▶ **Stated task**
Please print every one of the entries below, line for line and without any change.

○ ○ ○ ○

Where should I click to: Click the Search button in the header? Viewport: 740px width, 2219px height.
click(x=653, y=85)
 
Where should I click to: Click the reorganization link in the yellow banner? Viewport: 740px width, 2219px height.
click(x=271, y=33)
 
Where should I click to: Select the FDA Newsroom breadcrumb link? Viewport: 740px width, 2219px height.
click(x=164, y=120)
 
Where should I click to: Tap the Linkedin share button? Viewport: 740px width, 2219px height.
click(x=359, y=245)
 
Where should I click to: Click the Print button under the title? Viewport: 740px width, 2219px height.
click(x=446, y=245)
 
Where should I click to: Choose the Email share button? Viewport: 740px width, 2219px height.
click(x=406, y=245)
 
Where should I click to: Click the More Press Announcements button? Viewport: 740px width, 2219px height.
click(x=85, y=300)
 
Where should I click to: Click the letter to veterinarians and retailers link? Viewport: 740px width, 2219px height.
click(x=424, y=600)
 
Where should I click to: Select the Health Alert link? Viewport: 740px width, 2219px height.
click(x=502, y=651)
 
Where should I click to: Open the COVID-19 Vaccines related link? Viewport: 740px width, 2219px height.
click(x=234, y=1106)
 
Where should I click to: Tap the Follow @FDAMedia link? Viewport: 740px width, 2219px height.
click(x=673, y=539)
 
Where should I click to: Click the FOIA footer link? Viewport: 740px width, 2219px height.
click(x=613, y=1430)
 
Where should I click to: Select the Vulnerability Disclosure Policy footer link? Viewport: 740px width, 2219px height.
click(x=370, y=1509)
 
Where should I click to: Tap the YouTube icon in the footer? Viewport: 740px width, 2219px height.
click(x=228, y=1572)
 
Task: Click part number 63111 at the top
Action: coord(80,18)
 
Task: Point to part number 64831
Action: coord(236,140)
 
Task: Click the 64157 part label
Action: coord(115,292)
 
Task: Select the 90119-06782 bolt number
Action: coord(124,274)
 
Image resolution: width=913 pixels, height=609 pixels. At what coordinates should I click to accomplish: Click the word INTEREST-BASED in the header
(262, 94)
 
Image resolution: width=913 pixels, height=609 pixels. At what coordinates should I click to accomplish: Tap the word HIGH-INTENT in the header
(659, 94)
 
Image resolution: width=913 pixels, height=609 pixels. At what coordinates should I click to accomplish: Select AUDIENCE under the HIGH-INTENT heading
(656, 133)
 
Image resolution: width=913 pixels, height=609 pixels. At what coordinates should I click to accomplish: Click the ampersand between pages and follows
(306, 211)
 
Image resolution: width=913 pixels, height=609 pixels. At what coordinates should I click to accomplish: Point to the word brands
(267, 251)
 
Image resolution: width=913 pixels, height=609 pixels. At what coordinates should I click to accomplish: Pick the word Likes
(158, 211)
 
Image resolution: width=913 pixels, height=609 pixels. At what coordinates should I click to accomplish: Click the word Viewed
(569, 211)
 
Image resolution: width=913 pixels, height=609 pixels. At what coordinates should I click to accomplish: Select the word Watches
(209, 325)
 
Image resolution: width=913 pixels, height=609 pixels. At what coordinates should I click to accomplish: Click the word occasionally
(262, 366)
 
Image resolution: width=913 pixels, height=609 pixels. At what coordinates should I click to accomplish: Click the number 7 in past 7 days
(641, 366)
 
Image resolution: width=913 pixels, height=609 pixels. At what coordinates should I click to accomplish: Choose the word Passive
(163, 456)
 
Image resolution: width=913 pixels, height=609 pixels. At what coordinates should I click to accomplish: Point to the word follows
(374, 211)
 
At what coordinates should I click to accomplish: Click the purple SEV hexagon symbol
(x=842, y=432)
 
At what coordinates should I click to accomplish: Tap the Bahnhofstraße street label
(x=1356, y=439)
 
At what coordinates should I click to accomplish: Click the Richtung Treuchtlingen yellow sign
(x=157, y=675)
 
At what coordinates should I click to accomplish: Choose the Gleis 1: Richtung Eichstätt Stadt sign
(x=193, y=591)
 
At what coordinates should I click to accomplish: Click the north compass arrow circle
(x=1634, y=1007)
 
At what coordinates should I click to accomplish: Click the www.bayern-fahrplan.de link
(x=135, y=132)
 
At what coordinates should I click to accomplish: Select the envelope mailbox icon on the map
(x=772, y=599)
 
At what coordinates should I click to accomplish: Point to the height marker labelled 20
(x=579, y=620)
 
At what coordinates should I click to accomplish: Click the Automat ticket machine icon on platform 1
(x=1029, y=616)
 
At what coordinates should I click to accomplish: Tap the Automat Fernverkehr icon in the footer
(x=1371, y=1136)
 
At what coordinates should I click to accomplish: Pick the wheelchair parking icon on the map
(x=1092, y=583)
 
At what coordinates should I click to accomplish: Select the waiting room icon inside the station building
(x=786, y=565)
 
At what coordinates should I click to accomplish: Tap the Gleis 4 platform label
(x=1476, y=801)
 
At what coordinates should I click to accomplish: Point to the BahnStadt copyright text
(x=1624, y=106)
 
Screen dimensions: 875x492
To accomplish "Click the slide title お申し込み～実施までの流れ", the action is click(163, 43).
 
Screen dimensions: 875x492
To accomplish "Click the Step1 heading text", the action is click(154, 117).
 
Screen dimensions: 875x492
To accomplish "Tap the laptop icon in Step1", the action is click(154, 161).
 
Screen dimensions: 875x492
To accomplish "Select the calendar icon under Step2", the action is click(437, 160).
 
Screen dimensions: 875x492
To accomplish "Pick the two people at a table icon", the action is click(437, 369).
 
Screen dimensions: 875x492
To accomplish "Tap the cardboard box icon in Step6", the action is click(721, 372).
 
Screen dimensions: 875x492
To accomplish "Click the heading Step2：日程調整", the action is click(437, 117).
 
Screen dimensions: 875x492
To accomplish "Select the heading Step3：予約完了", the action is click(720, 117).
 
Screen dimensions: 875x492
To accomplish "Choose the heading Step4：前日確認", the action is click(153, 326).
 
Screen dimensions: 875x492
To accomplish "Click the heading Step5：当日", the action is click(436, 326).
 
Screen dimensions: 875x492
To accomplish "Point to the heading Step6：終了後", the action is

○ ○ ○ ○

▶ **Task response**
Where should I click to: Click the Search button in the header? Viewport: 740px width, 2219px height.
click(x=653, y=85)
 
Where should I click to: Click the reorganization link in the yellow banner? Viewport: 740px width, 2219px height.
click(x=271, y=33)
 
Where should I click to: Select the FDA Newsroom breadcrumb link? Viewport: 740px width, 2219px height.
click(x=164, y=120)
 
Where should I click to: Tap the Linkedin share button? Viewport: 740px width, 2219px height.
click(x=359, y=245)
 
Where should I click to: Click the Print button under the title? Viewport: 740px width, 2219px height.
click(x=446, y=245)
 
Where should I click to: Choose the Email share button? Viewport: 740px width, 2219px height.
click(x=406, y=245)
 
Where should I click to: Click the More Press Announcements button? Viewport: 740px width, 2219px height.
click(x=85, y=300)
 
Where should I click to: Click the letter to veterinarians and retailers link? Viewport: 740px width, 2219px height.
click(x=424, y=600)
 
Where should I click to: Select the Health Alert link? Viewport: 740px width, 2219px height.
click(x=502, y=651)
 
Where should I click to: Open the COVID-19 Vaccines related link? Viewport: 740px width, 2219px height.
click(x=234, y=1106)
 
Where should I click to: Tap the Follow @FDAMedia link? Viewport: 740px width, 2219px height.
click(x=673, y=539)
 
Where should I click to: Click the FOIA footer link? Viewport: 740px width, 2219px height.
click(x=613, y=1430)
 
Where should I click to: Select the Vulnerability Disclosure Policy footer link? Viewport: 740px width, 2219px height.
click(x=370, y=1509)
 
Where should I click to: Tap the YouTube icon in the footer? Viewport: 740px width, 2219px height.
click(x=228, y=1572)
 
Task: Click part number 63111 at the top
Action: coord(80,18)
 
Task: Point to part number 64831
Action: coord(236,140)
 
Task: Click the 64157 part label
Action: coord(115,292)
 
Task: Select the 90119-06782 bolt number
Action: coord(124,274)
 
Image resolution: width=913 pixels, height=609 pixels. At what coordinates should I click to accomplish: Click the word INTEREST-BASED in the header
(262, 94)
 
Image resolution: width=913 pixels, height=609 pixels. At what coordinates should I click to accomplish: Tap the word HIGH-INTENT in the header
(659, 94)
 
Image resolution: width=913 pixels, height=609 pixels. At what coordinates should I click to accomplish: Select AUDIENCE under the HIGH-INTENT heading
(656, 133)
 
Image resolution: width=913 pixels, height=609 pixels. At what coordinates should I click to accomplish: Click the ampersand between pages and follows
(306, 211)
 
Image resolution: width=913 pixels, height=609 pixels. At what coordinates should I click to accomplish: Point to the word brands
(267, 251)
 
Image resolution: width=913 pixels, height=609 pixels. At what coordinates should I click to accomplish: Pick the word Likes
(158, 211)
 
Image resolution: width=913 pixels, height=609 pixels. At what coordinates should I click to accomplish: Click the word Viewed
(569, 211)
 
Image resolution: width=913 pixels, height=609 pixels. At what coordinates should I click to accomplish: Select the word Watches
(209, 325)
 
Image resolution: width=913 pixels, height=609 pixels. At what coordinates should I click to accomplish: Click the word occasionally
(262, 366)
 
Image resolution: width=913 pixels, height=609 pixels. At what coordinates should I click to accomplish: Click the number 7 in past 7 days
(641, 366)
 
Image resolution: width=913 pixels, height=609 pixels. At what coordinates should I click to accomplish: Choose the word Passive
(163, 456)
 
Image resolution: width=913 pixels, height=609 pixels. At what coordinates should I click to accomplish: Point to the word follows
(374, 211)
 
At what coordinates should I click to accomplish: Click the purple SEV hexagon symbol
(x=842, y=432)
 
At what coordinates should I click to accomplish: Tap the Bahnhofstraße street label
(x=1356, y=439)
 
At what coordinates should I click to accomplish: Click the Richtung Treuchtlingen yellow sign
(x=157, y=675)
 
At what coordinates should I click to accomplish: Choose the Gleis 1: Richtung Eichstätt Stadt sign
(x=193, y=591)
 
At what coordinates should I click to accomplish: Click the north compass arrow circle
(x=1634, y=1007)
 
At what coordinates should I click to accomplish: Click the www.bayern-fahrplan.de link
(x=135, y=132)
 
At what coordinates should I click to accomplish: Select the envelope mailbox icon on the map
(x=772, y=599)
 
At what coordinates should I click to accomplish: Point to the height marker labelled 20
(x=579, y=620)
 
At what coordinates should I click to accomplish: Click the Automat ticket machine icon on platform 1
(x=1029, y=616)
 
At what coordinates should I click to accomplish: Tap the Automat Fernverkehr icon in the footer
(x=1371, y=1136)
 
At what coordinates should I click to accomplish: Pick the wheelchair parking icon on the map
(x=1092, y=583)
 
At what coordinates should I click to accomplish: Select the waiting room icon inside the station building
(x=786, y=565)
 
At what coordinates should I click to accomplish: Tap the Gleis 4 platform label
(x=1476, y=801)
 
At what coordinates should I click to accomplish: Point to the BahnStadt copyright text
(x=1624, y=106)
 
Screen dimensions: 875x492
To accomplish "Click the slide title お申し込み～実施までの流れ", the action is click(163, 43).
 
Screen dimensions: 875x492
To accomplish "Click the Step1 heading text", the action is click(154, 117).
 
Screen dimensions: 875x492
To accomplish "Tap the laptop icon in Step1", the action is click(154, 161).
 
Screen dimensions: 875x492
To accomplish "Select the calendar icon under Step2", the action is click(437, 160).
 
Screen dimensions: 875x492
To accomplish "Pick the two people at a table icon", the action is click(437, 369).
 
Screen dimensions: 875x492
To accomplish "Tap the cardboard box icon in Step6", the action is click(721, 372).
 
Screen dimensions: 875x492
To accomplish "Click the heading Step2：日程調整", the action is click(437, 117).
 
Screen dimensions: 875x492
To accomplish "Select the heading Step3：予約完了", the action is click(720, 117).
 
Screen dimensions: 875x492
To accomplish "Choose the heading Step4：前日確認", the action is click(153, 326).
 
Screen dimensions: 875x492
To accomplish "Click the heading Step5：当日", the action is click(436, 326).
 
Screen dimensions: 875x492
To accomplish "Point to the heading Step6：終了後", the action is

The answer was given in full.